The increasing use of artificial intelligence (AI) in education, healthcare, and infrastructure requires systems that can adapt and learn continuously. A central obstacle is catastrophic forgetting, where models lose previously learned knowledge when trained on new tasks. This thesis develops and evaluates continual learning methods for two practical settings: resource-constrained scenarios and safety-critical applications where preserving alignment is essential. We make three main contributions. First, we introduce a lightweight regularizer that improves retention under rehearsal with minimal cost. Second, we present SMILE; a video continual-learning method that greatly reduces memory use while improving performance. Third, we adapt continual learning (CL) approaches to preserve safety alignment as large language models are fine-tuned and show that CL methods can prevent alignment degradation and match or exceed existing safety approaches.

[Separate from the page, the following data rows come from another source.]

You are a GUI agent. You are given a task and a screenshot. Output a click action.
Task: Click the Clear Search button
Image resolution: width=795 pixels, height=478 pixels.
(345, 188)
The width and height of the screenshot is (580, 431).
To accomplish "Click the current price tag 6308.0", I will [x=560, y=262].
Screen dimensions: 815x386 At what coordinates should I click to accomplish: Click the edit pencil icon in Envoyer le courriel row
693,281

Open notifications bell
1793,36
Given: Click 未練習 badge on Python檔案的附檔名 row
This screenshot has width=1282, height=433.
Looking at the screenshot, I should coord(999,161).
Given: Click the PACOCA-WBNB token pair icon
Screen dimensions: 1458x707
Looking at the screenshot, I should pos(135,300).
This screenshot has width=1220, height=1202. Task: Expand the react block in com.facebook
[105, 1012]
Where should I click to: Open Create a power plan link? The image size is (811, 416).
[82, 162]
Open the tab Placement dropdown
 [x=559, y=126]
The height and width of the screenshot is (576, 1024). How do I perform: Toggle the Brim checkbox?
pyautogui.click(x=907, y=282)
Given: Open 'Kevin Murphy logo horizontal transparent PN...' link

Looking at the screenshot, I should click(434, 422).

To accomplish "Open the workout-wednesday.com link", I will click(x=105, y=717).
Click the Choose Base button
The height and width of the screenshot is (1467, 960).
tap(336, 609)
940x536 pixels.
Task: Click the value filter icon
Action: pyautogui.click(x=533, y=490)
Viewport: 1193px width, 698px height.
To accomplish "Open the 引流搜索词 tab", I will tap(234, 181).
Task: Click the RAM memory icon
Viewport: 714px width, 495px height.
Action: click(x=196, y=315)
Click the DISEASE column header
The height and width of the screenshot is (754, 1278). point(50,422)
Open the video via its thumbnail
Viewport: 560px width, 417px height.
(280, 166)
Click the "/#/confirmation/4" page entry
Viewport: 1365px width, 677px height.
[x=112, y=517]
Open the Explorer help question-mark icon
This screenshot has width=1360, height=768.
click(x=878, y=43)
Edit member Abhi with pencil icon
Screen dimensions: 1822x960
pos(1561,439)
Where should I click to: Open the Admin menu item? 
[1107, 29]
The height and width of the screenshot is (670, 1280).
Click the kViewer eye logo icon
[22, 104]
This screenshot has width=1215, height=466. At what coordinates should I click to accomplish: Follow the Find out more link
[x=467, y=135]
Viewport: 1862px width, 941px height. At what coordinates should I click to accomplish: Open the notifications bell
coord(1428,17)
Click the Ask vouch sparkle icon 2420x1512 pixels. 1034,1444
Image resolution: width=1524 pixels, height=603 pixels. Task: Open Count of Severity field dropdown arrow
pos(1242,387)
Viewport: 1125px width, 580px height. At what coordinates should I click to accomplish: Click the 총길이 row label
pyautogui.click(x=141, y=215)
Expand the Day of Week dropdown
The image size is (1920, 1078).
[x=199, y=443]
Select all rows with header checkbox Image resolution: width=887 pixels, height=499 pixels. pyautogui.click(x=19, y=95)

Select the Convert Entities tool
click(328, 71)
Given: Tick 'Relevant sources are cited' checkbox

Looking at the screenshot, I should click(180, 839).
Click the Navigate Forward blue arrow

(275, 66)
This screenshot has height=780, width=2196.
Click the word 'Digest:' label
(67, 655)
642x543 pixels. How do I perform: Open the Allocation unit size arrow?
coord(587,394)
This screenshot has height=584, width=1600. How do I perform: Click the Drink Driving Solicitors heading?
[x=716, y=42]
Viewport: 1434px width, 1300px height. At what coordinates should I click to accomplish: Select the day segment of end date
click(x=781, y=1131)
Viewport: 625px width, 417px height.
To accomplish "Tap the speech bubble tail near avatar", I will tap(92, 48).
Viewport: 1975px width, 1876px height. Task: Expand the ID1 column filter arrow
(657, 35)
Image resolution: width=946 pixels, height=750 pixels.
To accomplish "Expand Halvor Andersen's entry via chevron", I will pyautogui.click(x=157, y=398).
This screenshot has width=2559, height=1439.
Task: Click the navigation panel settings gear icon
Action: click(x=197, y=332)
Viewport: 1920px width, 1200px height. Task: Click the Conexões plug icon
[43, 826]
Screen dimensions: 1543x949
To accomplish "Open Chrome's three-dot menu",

Collectively, these contributions lead to effective solutions for both efficient adaptation and safety preservation in deployed AI systems.

Presenters

Brief Biography

Lama studied Information technology at King Saud University (KSU) in Riyadh and graduated with a Bachelor degree in 2011. After her bachelor degree, she joined KSU as a Teaching Assistant. Later on, she continued her studies and earned her Master degree in Computer Science from the School of Computing Science at the University of Glasgow, United Kingdom.

Lama first joined KAUST as an Intern with Professor Jeff Shamma until she was enrolled for the Ph.D. program in Computer Science working in Professor Bernard Ghanem research group Image and Video Understanding Lab (IVUL).